• _BAGIAN DOKUMEN_:
##############################

Mulanya saya benar-benar pesimis jika mengaitkan kota kecil saya dengan potensi sastrawannya. Pasalnya di kota saya tidak ada toko buku semacam Gramedia atau Toga Mas yang banyak teman-teman temui di kota-kota besar. Kedua, saya tidak menjumpai seseorang tengah terdiam membaca buku di tempat-tempat umum, entah itu alun-alun kota, atau warung kopi yang kian hari kian menjamur di kanan kiri jalan raya. Ketiga, orang-orang di sini kurang lebih mirip orang-orang di dalam novel Tempat Paling Sunyi, atau Tanah Surga Merah.
Namun ketika saya akhirnya lulus kuliah, dan masih tidak ke mana-mana saya benar-benar salah besar. Kota kecil saya ternyata memiliki karya sastra dan sastrawan yang barangkali tidak bisa dipandang sebelah mata. Mulanya saya bertemu dengan Persinggahan Bayang-bayang, buku kumpulan puisi Bambang Kempling. Saya tidak pernah bertemu dengan Pak Bambang bahkan saya sempat berpikir Pak Bambang sudah tidak ada dan hanya Pseudo-Fiksi, bahwa di kota kecil saya pernah ada seorang penyair. Namun beberapa bulan kemudian akhirnya saya bisa melihat Pak Bambang, saya tidak bisa berkata apa-apa. Saya hanya bisa melihatnya sambil mendengarkan ia berbicara dengan orang lain, tentang tombol on/off smartphonenya yang baru saja lepas dari tempatnya.
Selanjutnya kabar yang benar-benar membuat saya kian mencintai kota saya adalah kabar tentang adanya toko buku kecil di suatu kecamatan yang dikelola oleh seorang yang benar-benar mencintai sastra. Ia juga mengelola suatu situs yang menghimpun tulisan-tulisan yang berkaitan dengan Sastra Indonesia. Dan sebenarnya toko buku itu pula yang telah menerbitkan buku kumpulan puisi Ngaceng, Mashuri ini. Tapi hingga hari ini (22/3) saya belum bisa berkunjung ke sana. Beberapa hari ke depan jika tuhan memberi kesempatan, saya akan berkunjung ke toko buku kecil itu untuk menemukan buku-buku menarik seperti Ngaceng, karya Pak Mashuri ini.

##############################

• _INFORMASI YANG DIBERIKAN_:
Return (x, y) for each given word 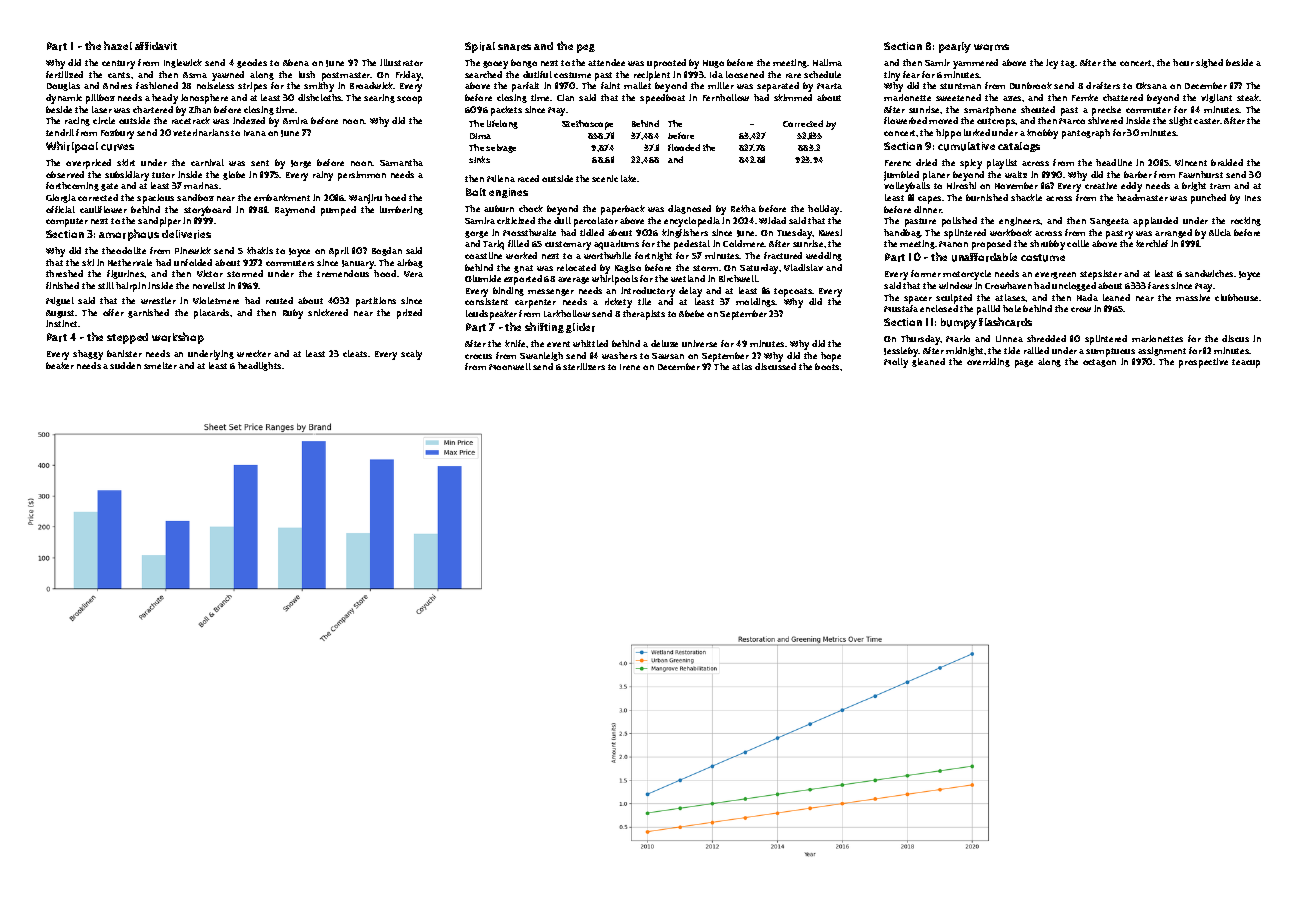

##############################

• _TUJUAN A_: Nilailah apakah setiap pernyataan berikut sesuai dengan teks tentang sastra di kota kecil. Jawab ya atau tidak, lalu kutip kata-kata dalam teks yang menentukan jawaban itu. (i) Di kota kecil yang dibicarakan dalam teks terdapat toko buku semacam Gramedia atau Toga Mas. (ii) Persinggahan Bayang-bayang adalah buku kumpulan puisi Bambang Kempling. (iii) Hingga tanggal 22/3, toko buku kecil di kecamatan itu sudah dikunjungi.
• _TUJUAN B_: Tulis ulang teks tentang sastra di kota kecil, mulai dari "Mulanya saya benar-benar" sampai ke "Tanah Surga Merah.". Ganti "warung kopi" dengan "kedai kopi".

• _HASIL LENGKAP A_:
(i) Tidak: "di kota saya tidak ada toko buku semacam Gramedia atau Toga Mas"
(ii) Ya: "Persinggahan Bayang-bayang, buku kumpulan puisi Bambang Kempling"
(iii) Tidak: "Tapi hingga hari ini (22/3) saya belum bisa berkunjung ke sana."

• _HASIL LENGKAP B_:
Mulanya saya benar-benar pesimis jika mengaitkan kota kecil saya dengan potensi sastrawannya. Pasalnya di kota saya tidak ada toko buku semacam Gramedia atau Toga Mas yang banyak teman-teman temui di kota-kota besar. Kedua, saya tidak menjumpai seseorang tengah terdiam membaca buku di tempat-tempat umum, entah itu alun-alun kota, atau kedai kopi yang kian hari kian menjamur di kanan kiri jalan raya. Ketiga, orang-orang di sini kurang lebih mirip orang-orang di dalam novel Tempat Paling Sunyi, atau Tanah Surga Merah.